In general you entered in a dangerous situation, things like what happened today (that it goes up fast then climbes back slow) are usually clear signst that something has changed, the psychology of people. The bulls had a strong try to put it up, the bears came back and putted it down (slower then the bulls up), now its important to set a clear sign that the bears are still stronger, in form of putting the price much lower then todays opening. if they dont manage to put the price much lower then by tomorrow we could (as i said, could) see a comeback of the bulls. But all that will only be clear at todays end and tomorrows beginning, at the moment it looks very profitable to be short on the pair.

Thanks for the feedback both of you, this thread is already paying dividends in knowledge and experience!

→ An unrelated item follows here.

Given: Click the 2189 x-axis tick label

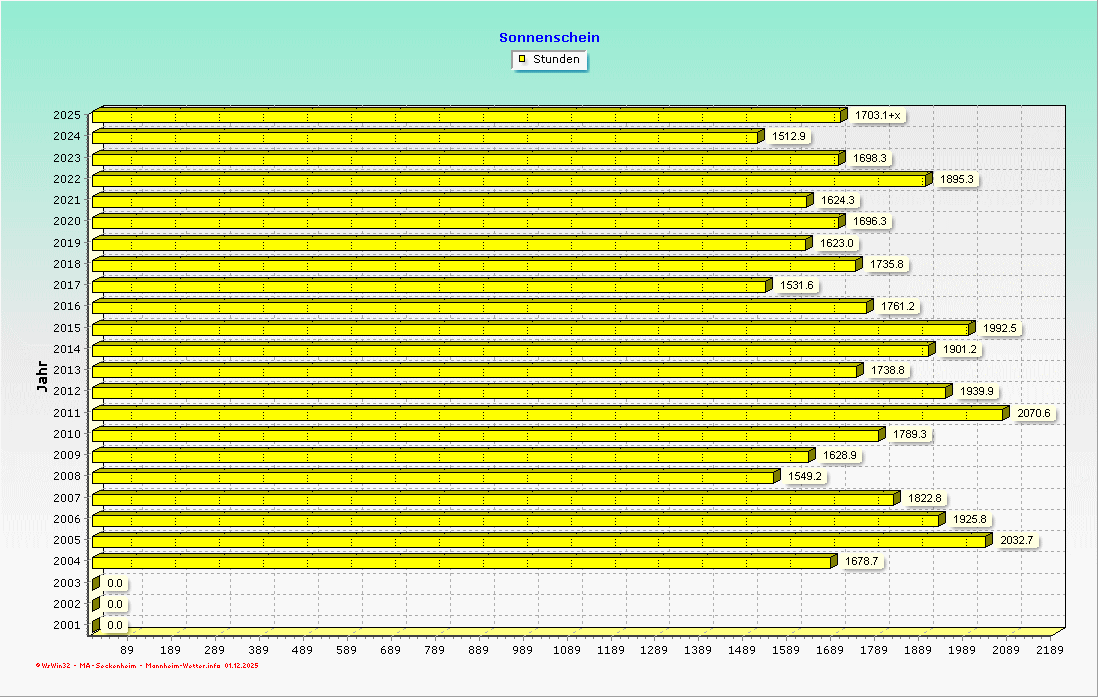Looking at the screenshot, I should tap(1049, 649).
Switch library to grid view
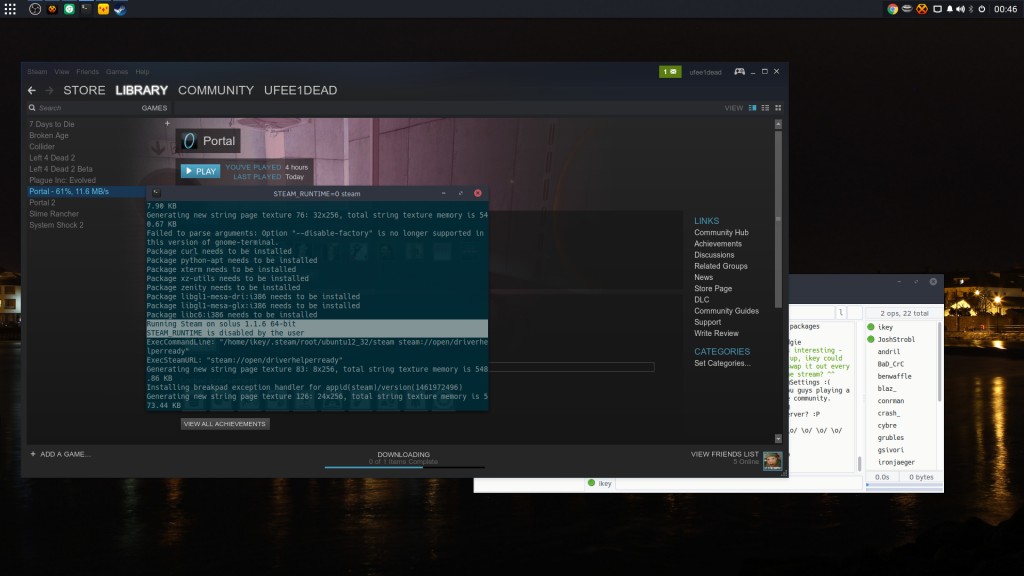The image size is (1024, 576). 778,108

I believe that the 6 month low has been pierced and turned into resistance, any thoughts?


edit:
The 6 month line isn’t clear, I’ve got it on 1.4730

Hey gomack,

you cant really rely on a six months low in a one hour chart. It can still make dances around it like around a limbo stick, go up of it a bit down etc etc. in general if its a 6 months low it needs a day or two to be confirmed to be some sort of resistance/support, but even then a trend line is weigted more then a six months low. In general the lows that are historic, like ten years low, or 5 years low are much more stable to function as a point for any analysis.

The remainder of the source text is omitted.